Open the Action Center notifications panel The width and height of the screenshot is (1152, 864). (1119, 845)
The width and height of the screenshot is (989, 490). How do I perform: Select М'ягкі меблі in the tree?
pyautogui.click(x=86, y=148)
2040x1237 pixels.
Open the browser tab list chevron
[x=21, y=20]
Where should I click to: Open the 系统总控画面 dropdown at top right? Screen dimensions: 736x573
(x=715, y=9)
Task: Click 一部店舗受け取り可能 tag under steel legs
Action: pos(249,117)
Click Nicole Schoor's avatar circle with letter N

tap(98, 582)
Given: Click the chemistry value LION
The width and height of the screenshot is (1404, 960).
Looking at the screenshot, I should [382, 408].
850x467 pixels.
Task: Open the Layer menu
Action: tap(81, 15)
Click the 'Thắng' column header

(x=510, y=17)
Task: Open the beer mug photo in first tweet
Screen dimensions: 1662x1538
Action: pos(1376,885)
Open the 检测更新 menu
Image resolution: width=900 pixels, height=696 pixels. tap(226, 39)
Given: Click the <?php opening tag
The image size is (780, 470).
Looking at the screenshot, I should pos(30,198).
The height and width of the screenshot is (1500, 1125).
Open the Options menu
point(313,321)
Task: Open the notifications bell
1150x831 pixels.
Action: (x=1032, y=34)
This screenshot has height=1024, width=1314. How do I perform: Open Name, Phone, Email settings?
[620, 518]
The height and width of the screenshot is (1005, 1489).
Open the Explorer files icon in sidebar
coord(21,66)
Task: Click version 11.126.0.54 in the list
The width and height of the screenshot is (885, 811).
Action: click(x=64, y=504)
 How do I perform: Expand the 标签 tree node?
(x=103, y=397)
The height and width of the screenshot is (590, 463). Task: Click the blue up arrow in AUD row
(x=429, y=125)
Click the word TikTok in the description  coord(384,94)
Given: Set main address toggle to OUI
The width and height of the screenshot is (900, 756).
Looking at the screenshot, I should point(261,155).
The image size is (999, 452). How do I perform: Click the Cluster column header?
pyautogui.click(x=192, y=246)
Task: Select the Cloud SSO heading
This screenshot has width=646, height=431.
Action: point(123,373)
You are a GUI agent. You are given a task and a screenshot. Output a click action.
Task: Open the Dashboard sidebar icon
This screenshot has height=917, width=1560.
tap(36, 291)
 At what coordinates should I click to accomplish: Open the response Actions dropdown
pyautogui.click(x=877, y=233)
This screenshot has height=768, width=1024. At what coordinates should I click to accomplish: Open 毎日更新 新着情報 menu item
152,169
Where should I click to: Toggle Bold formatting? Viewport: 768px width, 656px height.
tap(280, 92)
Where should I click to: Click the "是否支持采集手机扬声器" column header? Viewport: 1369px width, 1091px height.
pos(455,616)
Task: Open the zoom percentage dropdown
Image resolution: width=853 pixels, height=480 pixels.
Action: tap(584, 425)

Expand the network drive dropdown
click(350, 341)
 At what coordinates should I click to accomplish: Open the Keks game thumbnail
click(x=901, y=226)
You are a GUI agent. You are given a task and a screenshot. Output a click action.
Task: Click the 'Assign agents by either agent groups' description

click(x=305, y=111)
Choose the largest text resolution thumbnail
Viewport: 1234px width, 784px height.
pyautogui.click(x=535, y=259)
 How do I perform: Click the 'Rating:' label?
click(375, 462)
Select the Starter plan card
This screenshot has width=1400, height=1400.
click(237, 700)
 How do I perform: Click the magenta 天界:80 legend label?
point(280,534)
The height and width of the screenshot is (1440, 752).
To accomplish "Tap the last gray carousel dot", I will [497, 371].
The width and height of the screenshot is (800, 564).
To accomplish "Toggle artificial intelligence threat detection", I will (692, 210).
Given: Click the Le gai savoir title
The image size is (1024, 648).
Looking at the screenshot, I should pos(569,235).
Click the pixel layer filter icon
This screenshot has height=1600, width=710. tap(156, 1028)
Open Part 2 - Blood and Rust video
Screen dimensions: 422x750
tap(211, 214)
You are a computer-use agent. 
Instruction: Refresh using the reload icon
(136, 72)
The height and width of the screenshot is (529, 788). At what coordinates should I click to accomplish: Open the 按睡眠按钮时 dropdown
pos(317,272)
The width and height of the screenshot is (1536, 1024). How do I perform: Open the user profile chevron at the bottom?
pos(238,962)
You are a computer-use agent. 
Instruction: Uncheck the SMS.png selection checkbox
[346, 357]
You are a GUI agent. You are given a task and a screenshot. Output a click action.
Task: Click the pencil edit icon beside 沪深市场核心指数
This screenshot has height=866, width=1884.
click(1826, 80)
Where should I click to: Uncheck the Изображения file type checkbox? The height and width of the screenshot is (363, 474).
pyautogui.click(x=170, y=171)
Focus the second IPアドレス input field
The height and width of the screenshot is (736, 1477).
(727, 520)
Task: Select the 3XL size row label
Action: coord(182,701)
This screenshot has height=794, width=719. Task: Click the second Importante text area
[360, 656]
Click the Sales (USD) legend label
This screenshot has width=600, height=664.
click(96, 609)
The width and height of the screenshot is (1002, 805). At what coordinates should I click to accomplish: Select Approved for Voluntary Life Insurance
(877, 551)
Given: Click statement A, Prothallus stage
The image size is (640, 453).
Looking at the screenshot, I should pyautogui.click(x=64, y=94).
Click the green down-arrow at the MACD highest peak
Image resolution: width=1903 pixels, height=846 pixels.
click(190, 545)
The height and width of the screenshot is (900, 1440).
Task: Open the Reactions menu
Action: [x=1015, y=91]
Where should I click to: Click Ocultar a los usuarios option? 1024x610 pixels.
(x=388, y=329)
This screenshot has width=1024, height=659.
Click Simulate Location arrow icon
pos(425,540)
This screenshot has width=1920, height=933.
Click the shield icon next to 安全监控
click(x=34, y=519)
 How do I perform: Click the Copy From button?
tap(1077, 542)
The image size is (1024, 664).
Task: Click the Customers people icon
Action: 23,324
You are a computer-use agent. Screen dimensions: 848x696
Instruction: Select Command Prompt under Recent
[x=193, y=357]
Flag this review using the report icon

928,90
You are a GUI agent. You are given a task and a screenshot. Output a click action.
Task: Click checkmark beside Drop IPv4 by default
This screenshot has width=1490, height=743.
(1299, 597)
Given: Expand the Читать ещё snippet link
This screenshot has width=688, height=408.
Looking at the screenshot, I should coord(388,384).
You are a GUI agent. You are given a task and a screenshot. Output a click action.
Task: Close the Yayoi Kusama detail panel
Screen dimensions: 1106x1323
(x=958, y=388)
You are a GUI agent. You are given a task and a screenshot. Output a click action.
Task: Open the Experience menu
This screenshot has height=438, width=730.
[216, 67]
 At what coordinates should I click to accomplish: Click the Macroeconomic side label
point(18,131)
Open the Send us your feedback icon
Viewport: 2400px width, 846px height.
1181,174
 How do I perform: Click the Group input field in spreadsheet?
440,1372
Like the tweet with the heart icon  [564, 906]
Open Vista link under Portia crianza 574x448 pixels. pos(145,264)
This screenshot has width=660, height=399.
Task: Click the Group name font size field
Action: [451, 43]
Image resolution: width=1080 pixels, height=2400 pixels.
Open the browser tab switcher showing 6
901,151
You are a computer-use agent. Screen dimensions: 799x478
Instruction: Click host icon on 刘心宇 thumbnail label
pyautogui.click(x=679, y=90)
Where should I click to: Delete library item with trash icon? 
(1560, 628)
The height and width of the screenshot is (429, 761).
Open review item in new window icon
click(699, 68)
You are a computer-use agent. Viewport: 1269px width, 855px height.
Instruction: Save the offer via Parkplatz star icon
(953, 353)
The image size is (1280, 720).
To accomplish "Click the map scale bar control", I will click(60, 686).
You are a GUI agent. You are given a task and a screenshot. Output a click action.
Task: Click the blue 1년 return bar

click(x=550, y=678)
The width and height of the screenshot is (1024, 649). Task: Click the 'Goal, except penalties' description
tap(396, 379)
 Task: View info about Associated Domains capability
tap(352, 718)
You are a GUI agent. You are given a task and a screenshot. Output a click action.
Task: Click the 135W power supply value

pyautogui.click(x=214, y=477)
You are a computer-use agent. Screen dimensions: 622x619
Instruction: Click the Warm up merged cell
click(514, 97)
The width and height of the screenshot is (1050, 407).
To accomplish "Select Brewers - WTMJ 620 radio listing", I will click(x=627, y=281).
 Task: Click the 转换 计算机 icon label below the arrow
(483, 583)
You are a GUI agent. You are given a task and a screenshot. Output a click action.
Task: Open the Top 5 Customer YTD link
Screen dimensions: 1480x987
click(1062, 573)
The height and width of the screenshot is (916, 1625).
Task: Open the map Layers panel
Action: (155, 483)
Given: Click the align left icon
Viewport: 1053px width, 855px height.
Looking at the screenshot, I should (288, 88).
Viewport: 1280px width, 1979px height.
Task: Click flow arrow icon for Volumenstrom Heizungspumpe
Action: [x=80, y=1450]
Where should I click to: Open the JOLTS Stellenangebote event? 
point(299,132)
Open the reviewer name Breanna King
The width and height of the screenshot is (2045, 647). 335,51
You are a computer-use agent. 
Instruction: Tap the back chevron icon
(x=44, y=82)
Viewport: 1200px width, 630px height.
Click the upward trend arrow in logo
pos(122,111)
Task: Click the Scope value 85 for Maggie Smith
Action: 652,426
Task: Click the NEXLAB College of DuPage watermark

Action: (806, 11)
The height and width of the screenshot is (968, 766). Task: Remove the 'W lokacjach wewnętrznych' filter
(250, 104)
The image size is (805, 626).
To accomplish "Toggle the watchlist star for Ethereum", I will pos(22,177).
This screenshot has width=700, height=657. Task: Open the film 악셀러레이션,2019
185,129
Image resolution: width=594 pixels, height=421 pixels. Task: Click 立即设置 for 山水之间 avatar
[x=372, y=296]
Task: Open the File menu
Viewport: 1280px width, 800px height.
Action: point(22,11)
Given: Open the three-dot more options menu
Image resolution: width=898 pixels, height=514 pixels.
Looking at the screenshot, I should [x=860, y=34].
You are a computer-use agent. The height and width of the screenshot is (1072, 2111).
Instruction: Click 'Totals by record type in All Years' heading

**EXERCISE PROMPT**
Wherever a line of the data holds "beside", copy that line.

**TASK SOLUTION**
Task: Click the pencil edit icon beside 沪深市场核心指数
Task: Click checkmark beside Drop IPv4 by default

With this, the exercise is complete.